RE: Finding hardlinks

2007-01-02 Thread Trond Myklebust
On Sun, 2006-12-31 at 16:19 -0500, Halevy, Benny wrote:

 Even for NFSv3 (that doesn't have the unique_handles attribute I think
 that the linux nfs client can do a better job.  If you'd have a filehandle
 cache that points at inodes you could maintain a many to one relationship
 from multiple filehandles into one inode.  When you discover a new filehandle
 you can look up the inode cache for the same fileid and if one is found you
 can do a getattr on the old filehandle (without loss of generality you should 
 always use the latest filehandle that was returned for that filesystem object,
 although any filehandle that refers to it can be used).
 If the getattr succeeded then the filehandles refer to the same fs object and
 you can create a new entry in the filehandle cache pointing at that inode.
 Otherwise, if getattr says that the old filehandle is stale I think you should
 mark the inode as stale and keep it around so that applications can get an
 appropriate error until last close, before you clean up the fh cache from the
 stale filehandles. A new inode structure should be created for the new 
 filehandle.

There are, BTW, other reasons why the above is a bad idea: it breaks on
a bunch of well known servers. Look back at the 2.2.x kernels and the
kind of hacks they had in order to deal with crap like the Netapp
'.snapshot' directories which contain files with duplicate fileids that
do not represent hard links, but rather represent previous revisions of
the same file.

That kind of hackery was part of the reason why I ripped out that code.
The other reasons were
- that you end up playing unnecessary getattr games like the
above for little gain.
- the only servers that implemented the above were borken pieces
of crap that encoded parent directories in the filehandle, and
which end up breaking anyway under cross-directory renames.
- the world is filled with non-posix filesystems that frequently
don't have real fileids. They are often just generated on the
fly and can change at the drop of a hat.

Trond

-
To unsubscribe from this list: send the line unsubscribe linux-fsdevel in
the body of a message to [EMAIL PROTECTED]
More majordomo info at  http://vger.kernel.org/majordomo-info.html


Re: Finding hardlinks

2007-01-02 Thread Mikulas Patocka

On Wed, 3 Jan 2007, Trond Myklebust wrote:


On Sat, 2006-12-30 at 02:04 +0100, Mikulas Patocka wrote:


On Fri, 29 Dec 2006, Trond Myklebust wrote:


On Thu, 2006-12-28 at 19:14 +0100, Mikulas Patocka wrote:

Why don't you rip off the support for colliding inode number from the
kernel at all (i.e. remove iget5_locked)?

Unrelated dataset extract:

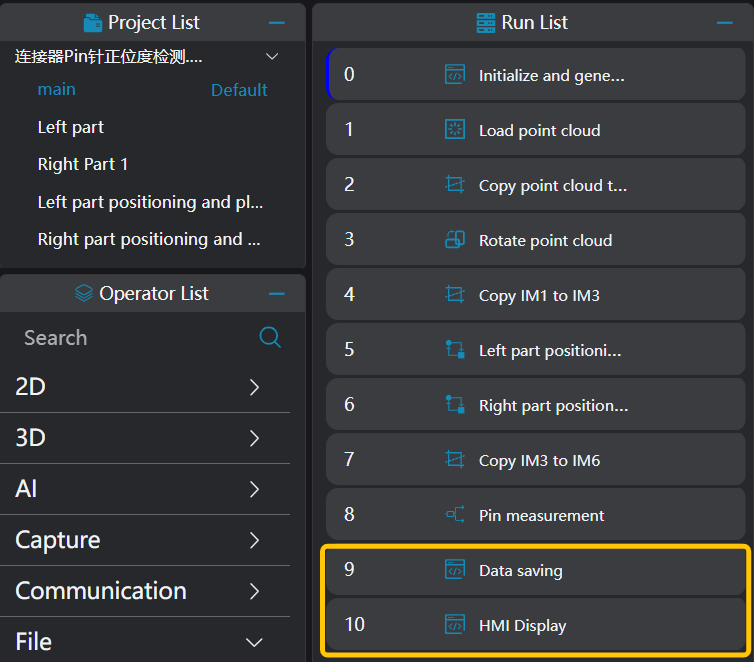Click the Copy IM1 to IM3 icon
This screenshot has width=754, height=662.
[x=455, y=295]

It's reasonable to have either no support for colliding ino_t or full
support for that (including syscalls that userspace can use to work with
such filesystem) --- but I don't see any point in having half-way support
in kernel as is right now.


What would ino_t have to do with inode numbers? It is only used as a
hash table lookup. The inode number is set in the -getattr() callback.


The question is: why does the kernel contain iget5 function that looks up
according to callback, if the filesystem cannot have more than 64-bit
inode identifier?


Huh? The filesystem can have as large a damned identifier as it likes.
NFSv4 uses 128-byte filehandles, for instance.


But then it needs some other syscall to let applications determine 
hardlinks --- which was the initial topic in this thread.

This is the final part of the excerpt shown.